La Côte d'Ivoire et le Burkina ne "doivent pas perdre de vue les menaces auxquelles nous devons faire face (...) avec son cortège d'attaques et d'attentats aveugles", a affirmé M. Kablan Duncan.

"Le terrorisme nécessite une réponse adaptée. Je salue la coopération exemplaire entre nos services après les attaques de Ouagadougou et Grand-Bassam. Le destin de nos Etats et de nos peuples sont si indissociables que seule la solidarité et la mutualisation de nos stratégies et moyens peuvent (...) vaincre l'ennemi", a-t-il dit.

Ce sommet qui réunit traditionnellement chaque année les présidents mais aussi les gouvernements des deux voisins d'Afrique de l'Ouest n'avait pas eu lieu en 2015 en raison d'une brouille entre les deux pays.

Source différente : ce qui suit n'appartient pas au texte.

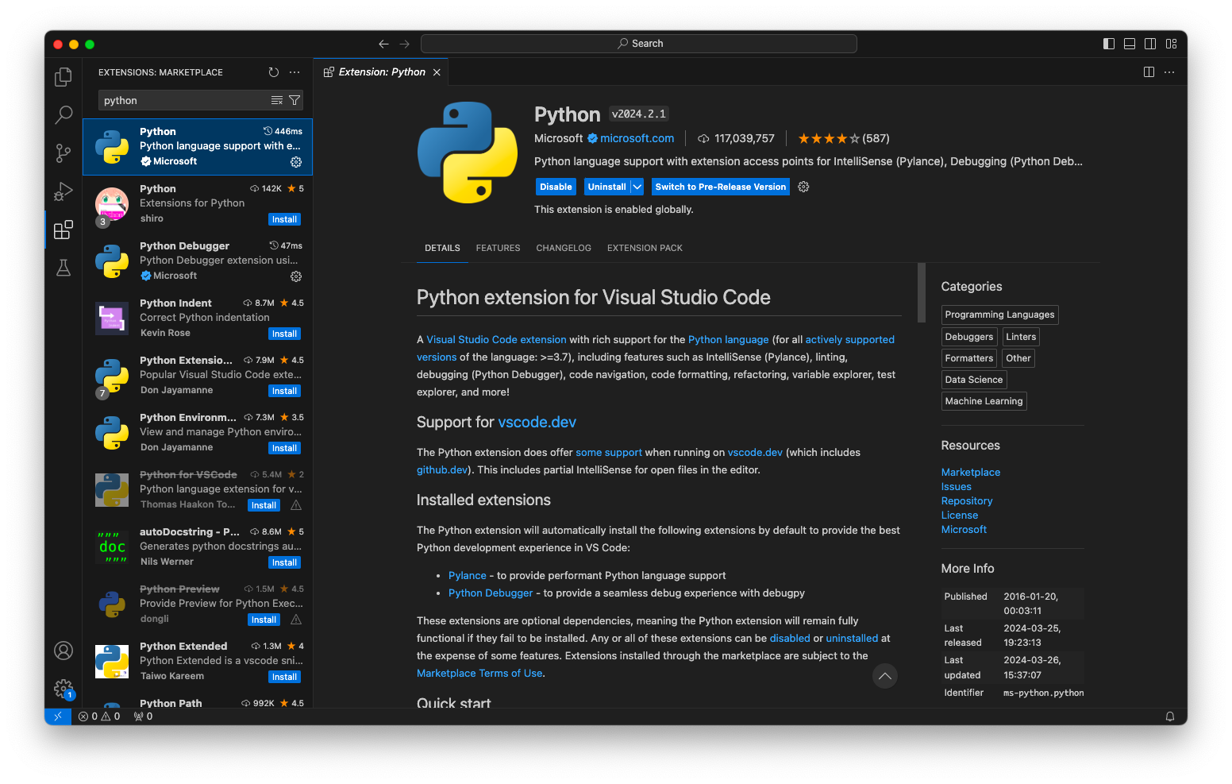
Task: Refresh the extensions Marketplace list
Action: [x=274, y=71]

Une dizaine d'accords doivent être signés entre les deux pays lors du sommet. Outre les questions sécuritaires, la construction de l'autoroute Yamoussoukro-Ouagadougou et de la ligne de chemin de fer entre les deux pays, ainsi que la fourniture d'électricité ivoirienne au Burkina seront parmi les principaux sujets abordés.

Les relations entre le Burkina et la Côte d'Ivoire, pays fortement imbriqués sur les plans politiques et économiques, sont anciennes. Quelque trois millions de Burkinabè vivent notamment en Côte d'Ivoire, selon l'Institut ivoirien de la statistique et de la démographie.

Mais une série d'événements avait troublé les relations entre les deux pays ces dernières années.

L'ancien président burkinabè Blaise Compaoré, chassé du pouvoir par la rue et jadis un des principaux soutiens d'Alassane Ouattara, a trouvé refuge en Côte d'Ivoire où il vit en exil. Naturalisé ivoirien en février, M. Compaoré fait l'objet d'un mandat d'arrêt lancé par la justice burkinabè.

Et un autre mandat d'arrêt, émis cette fois par la justice militaire burkinabè, contre le président l'Assemblée nationale ivoirienne Guillaume Soro, pour son implication présumée dans le coup d'Etat manqué contre le gouvernement de transition burkinabè en septembre 2015, n'avait pas "arrangé les choses", selon une source gouvernementale ivoirienne.